Ensuite, le juge précise la phase contentieuse postérieure à l’échec de la conciliation. Il indique que « L’article R 3252-19 alinéa 3 du même code dispose que si les parties ne se sont pas conciliées, il est procédé à la saisie après que le juge a vérifié le montant de la créance en principal, intérêts et frais et, s’il y a lieu, tranché les contestations soulevées par le débiteur. » L’office est donc borné par la vérification du décompte et la résolution des contestations relatives à l’exécution, non à la naissance ni à la validité du droit substantiel.
B. L’intangibilité du titre et la limitation du contrôle au stade de l’exécution
Au regard de ces textes, le juge constate le caractère définitif du jugement de condamnation de 2020, régulièrement signifié. Il en déduit que le fond du droit ne peut plus être discuté devant la juridiction de l’exécution, laquelle n’est pas juge du titre.
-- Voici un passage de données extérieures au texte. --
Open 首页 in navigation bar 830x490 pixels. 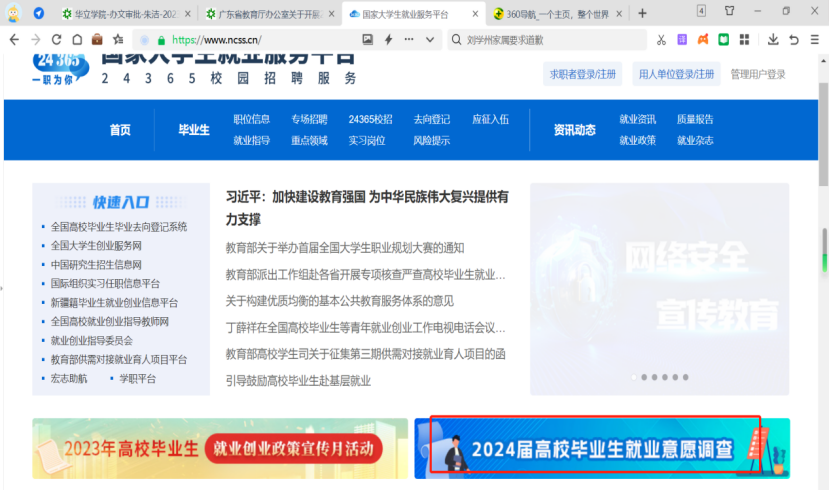tap(120, 130)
La contestation tenant à l’occupation des lieux relève de la période d’engagement de la dette, donc d’un débat déjà tranché par le juge du fond.
Le contrôle exercé s’est donc concentré sur le montant exigible, intérêts et frais, en intégrant les paiements effectués par le coobligé, et sur l’adéquation de la mesure d’exécution au titre. L’examen de proportionnalité n’est pas requis par ces textes, la saisie étant encadrée par les barèmes protecteurs, sauf invocation d’une cause d’extinction, d’inexigibilité ou d’irrégularité de la procédure d’exécution.
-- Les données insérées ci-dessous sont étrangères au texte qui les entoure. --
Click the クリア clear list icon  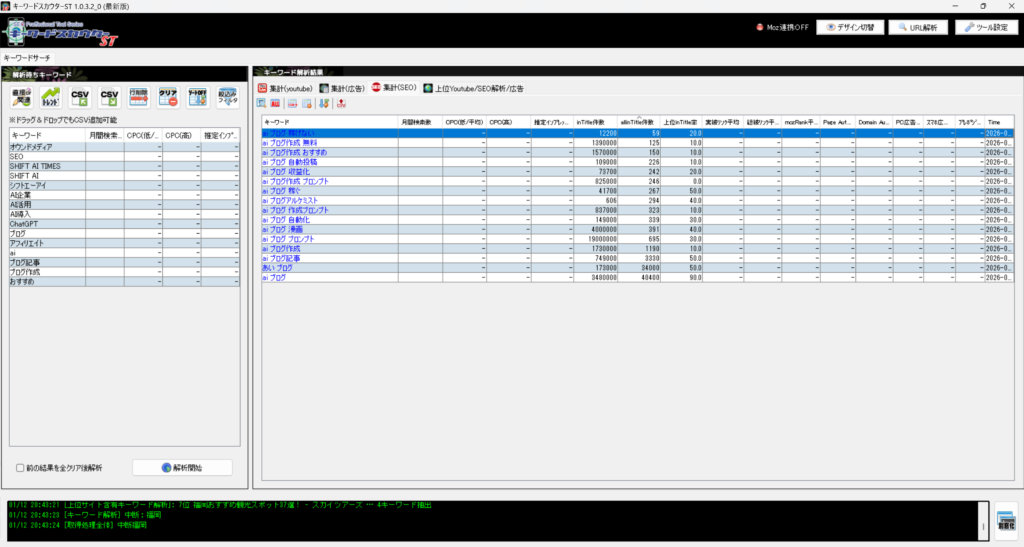click(x=168, y=98)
II. Appréciation de la solution et portée pratique
A. Une solution conforme à la fonction juridictionnelle de l’exécution
La solution consacre utilement la séparation des offices. Le juge de l’exécution ne rejuge pas, il exécute, sauf à connaître des incidents propres à l’exécution. Elle s’accorde avec une jurisprudence constante réservant au juge du fond la discussion des moyens affectant la dette, hors causes postérieures ou extinctions avérées. Le rappel des textes invoqués, structurés et précis, conforte une pratique qui sécurise les voies d’exécution, protège l’autorité du titre et ménage l’égalité des créanciers.
La décision prend soin d’acter les paiements partiels et de limiter la saisie au solde, ce qui illustre la vérification exigée du décompte. Elle écarte une demande fondée sur les frais irrépétibles en des termes clairs, ainsi qu’il ressort du dispositif: « DIT n’y avoir lieu à application de l’article 700 du Code de procédure civile. » L’équilibre recherché demeure celui d’une exécution strictement encadrée, sans surcharge indemnitaire injustifiée.
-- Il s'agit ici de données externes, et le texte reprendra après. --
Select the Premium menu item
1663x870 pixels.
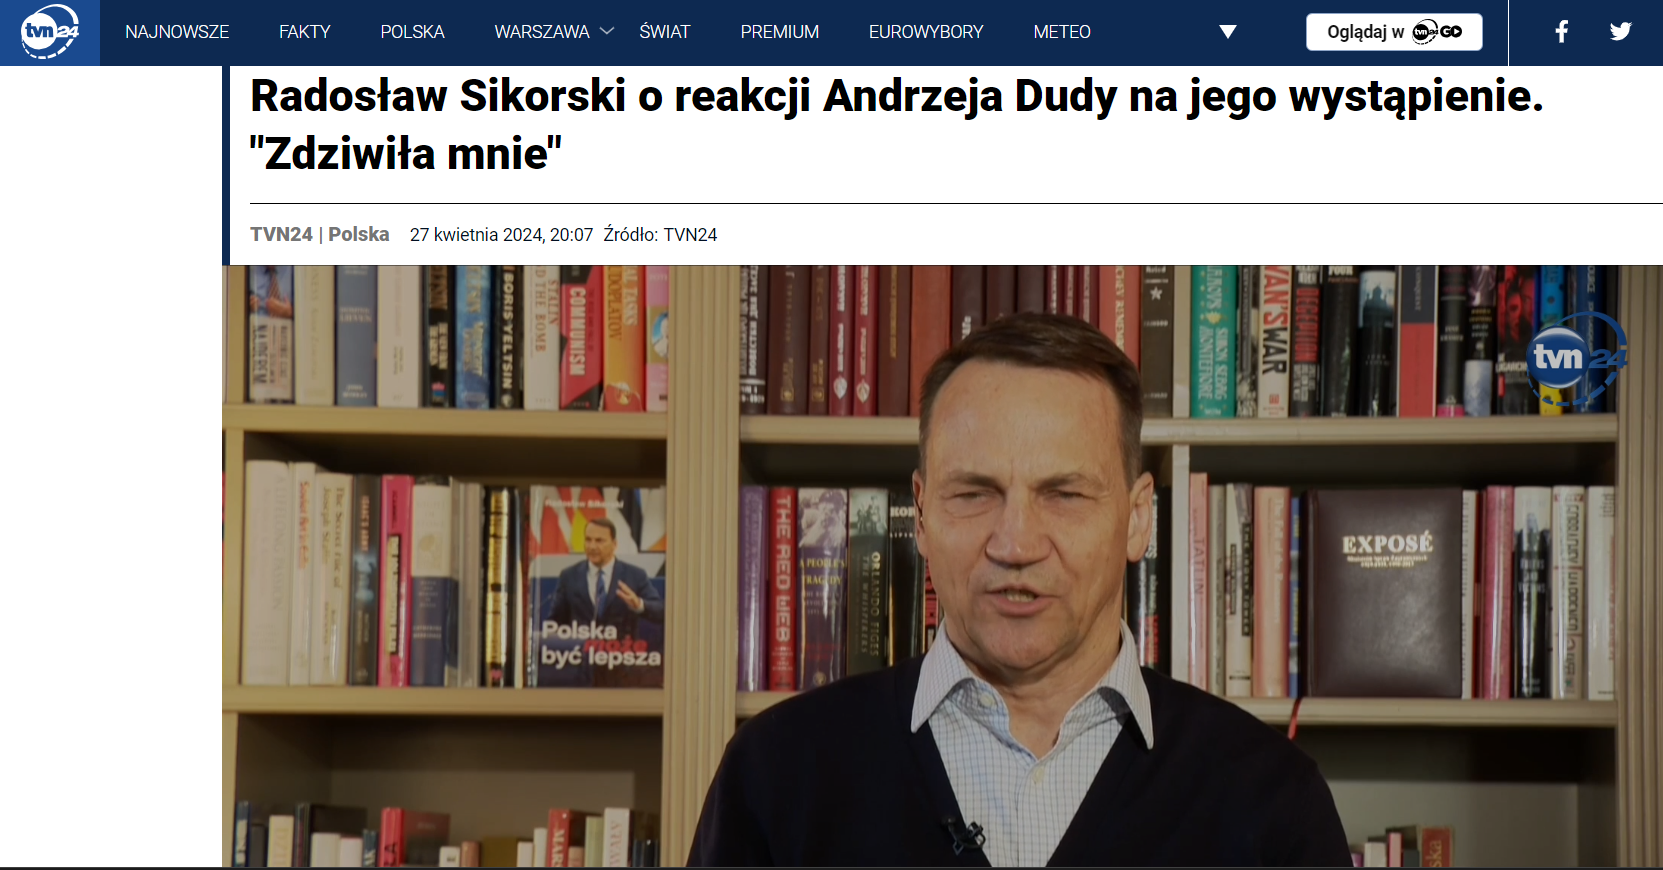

B. Les limites de la contestation et les voies résiduelles de protection du débiteur
La contestation fondée sur la non-occupation des lieux illustre une défense au fond tardive, étrangère à l’office du juge de l’exécution. Elle aurait dû être portée devant le juge du fond ou dans les délais de recours contre la décision de 2020. À ce stade, demeurent seulement mobilisables les moyens d’exécution, tels que l’irrégularité de la signification, la prescription de l’exécution, la compensation certaine, ou des causes postérieures d’extinction dûment justifiées.
La protection du salarié débiteur résulte alors des mécanismes spécifiques de la saisie des rémunérations: barème de saisissabilité, priorités légales, et facilités éventuelles de paiement lorsqu’un texte le permet. Le juge se cantonne à vérifier le solde, à trancher les incidents d’exécution et à autoriser la saisie lorsque les conditions légales sont réunies, ce qu’énoncent sans ambiguïté les formules rappelées: « L’article R 3252-19 alinéa 3 … [il] est procédé à la saisie après que le juge a vérifié le montant de la créance … ». L’affaire confirme ainsi, avec clarté et mesure, la stricte distribution des rôles entre le juge du fond et le juge de l’exécution.